EXTRAIT DU DOCUMENT:
++++++++++
Même avant la loi de 2004 excluant les adolescente portant foulard de l’école publique – violant ainsi leur droit fondamental à l’instruction – les groupes féministes établis n’acceptaient pas les femmes portant foulard dans leurs réunions. Elles avaient décidé, assez tôt, que ces femmes ne pouvaient pas être féministes, et même, qu’elles étaient contre tout ce que le féminisme représente. L’une des ironies de leur posture est qu’elle les a menées à essayer physiquement de sortir des femmes portant foulard d’une manifestation… pour le droit à l’avortement (2005) ! En 2003, les féministes blanches décidèrent que le foulard est un « symbole d’oppression », et seulement cela – et pour elles il va sans dire que porter un symbole d’oppression ne peut signifier qu’une chose : que vous êtes pour l’oppression.
Ces féministes blanches n’ont jamais mis en question ce qu’elles portent elles-mêmes. Seules les quelques féministes opposées à cette loi discriminatoire ont commencé à demander si les talons hauts, le rouge à lèvres et des centaines d’autres « signes de féminité » peuvent tout aussi bien être appelés des signes d’oppression. Les premières – les pro-loi – n’ont jamais non plus discuté des différents sens que l’on peut donner au même vêtement, ni demandé aux femmes portant le foulard quel sens elles donnent à celui-ci.
++++++++++
Relevés de pointage de texte et d'éléments
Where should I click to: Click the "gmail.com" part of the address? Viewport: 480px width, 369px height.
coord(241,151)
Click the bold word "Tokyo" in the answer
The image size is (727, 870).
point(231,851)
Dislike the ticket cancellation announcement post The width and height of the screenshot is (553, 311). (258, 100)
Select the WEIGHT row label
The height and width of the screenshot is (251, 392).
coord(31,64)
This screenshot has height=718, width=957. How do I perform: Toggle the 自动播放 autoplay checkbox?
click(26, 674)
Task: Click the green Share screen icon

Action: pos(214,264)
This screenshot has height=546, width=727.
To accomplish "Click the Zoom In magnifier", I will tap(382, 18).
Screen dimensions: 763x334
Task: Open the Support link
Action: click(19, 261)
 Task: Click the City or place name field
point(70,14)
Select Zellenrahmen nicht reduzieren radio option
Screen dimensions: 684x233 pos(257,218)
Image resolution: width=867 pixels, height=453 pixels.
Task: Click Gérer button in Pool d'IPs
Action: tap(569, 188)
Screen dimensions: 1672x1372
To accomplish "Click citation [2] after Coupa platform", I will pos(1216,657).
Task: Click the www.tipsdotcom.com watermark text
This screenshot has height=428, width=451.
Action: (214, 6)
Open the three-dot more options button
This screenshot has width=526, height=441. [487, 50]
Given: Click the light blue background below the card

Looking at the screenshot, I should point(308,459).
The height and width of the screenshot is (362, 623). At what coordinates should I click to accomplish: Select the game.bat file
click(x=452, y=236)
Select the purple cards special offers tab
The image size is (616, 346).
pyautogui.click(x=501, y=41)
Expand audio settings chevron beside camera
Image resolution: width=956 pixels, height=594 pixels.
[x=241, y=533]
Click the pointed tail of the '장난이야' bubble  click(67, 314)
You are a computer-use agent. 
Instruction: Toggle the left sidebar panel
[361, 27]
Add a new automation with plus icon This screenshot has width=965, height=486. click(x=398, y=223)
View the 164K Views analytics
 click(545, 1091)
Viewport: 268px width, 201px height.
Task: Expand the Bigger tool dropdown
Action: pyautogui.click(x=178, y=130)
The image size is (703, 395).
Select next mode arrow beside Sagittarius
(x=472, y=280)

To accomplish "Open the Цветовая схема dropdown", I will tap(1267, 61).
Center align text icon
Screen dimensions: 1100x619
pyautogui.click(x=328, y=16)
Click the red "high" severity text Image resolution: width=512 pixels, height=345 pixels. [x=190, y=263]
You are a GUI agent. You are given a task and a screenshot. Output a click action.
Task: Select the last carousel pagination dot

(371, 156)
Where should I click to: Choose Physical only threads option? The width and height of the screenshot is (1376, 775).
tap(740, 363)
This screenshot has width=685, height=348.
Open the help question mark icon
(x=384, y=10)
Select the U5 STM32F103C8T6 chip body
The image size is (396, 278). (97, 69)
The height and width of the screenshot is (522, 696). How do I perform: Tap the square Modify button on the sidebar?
++++++++++
PROBLÈMES À RÉSOUDRE:
- A) Répondez à ces questions d'après l'extrait sur le foulard et le féminisme :
(i) En quelle année la loi excluant de l'école publique les adolescentes portant foulard a-t-elle été adoptée ?
(ii) Pour quel droit se tenait la manifestation de 2005 ?
(iii) Quels deux « signes de féminité » sont cités nommément ?
- B) Relevez toutes les années mentionnées dans l'extrait sur le foulard et le féminisme, dans leur ordre d'apparition.
- C) Poursuivez l'extrait sur le foulard et le féminisme après sa dernière phrase.

RÉSULTATS:
- A)
(i) En 2004.
(ii) Pour le droit à l'avortement.
(iii) Les talons hauts et le rouge à lèvres.

- B) 2004, 2005, 2003

- C)
Ce mépris est contradictoire avec l’une de leurs positions principales : celui que ces femmes portent un foulard parce qu’elles y sont forcées par leurs hommes (maris, pères, frères), une position que l’on retrouve dans la loi elle-même : cette position est contradictoire en ce que, prétendant que les adolescentes sont forcées par leur famille, elles soutiennent une loi qui les renvoie dans ces familles jugées oppressives, justement en les excluant de l’école.
Si les féministes blanches voyaient vraiment les femmes portant le foulard comme des femmes opprimées, loin d’être une excuse pour les renvoyer de l’école et des mouvements féministes, ce devrait être une raison de les « prendre dans leurs bras ». L’attitude de ces féministes blanches pose une question : se voient-elles comme opprimées, ou estiment-elles qu’elles ont déjà surmonté leur oppression, et l’ont jetée sur le sol comme les serpents abandonnent leur vieille peau ? Voient-elles l’oppression comme quelque chose qui n’affecte que les « autres » femmes ? Se conçoivent-elles comme agissant non pour elles-mêmes mais pour d’autres femmes qui ne peuvent pas agir parce qu’elles sont « aliénées » ?
Le fait est qu’elles voient ces femmes portant le foulard comme des victimes consentantes de leurs hommes, et même comme des collaboratrices de ces derniers : en d’autres termes, comme des traîtres. Ou plutôt, comme des idiotes.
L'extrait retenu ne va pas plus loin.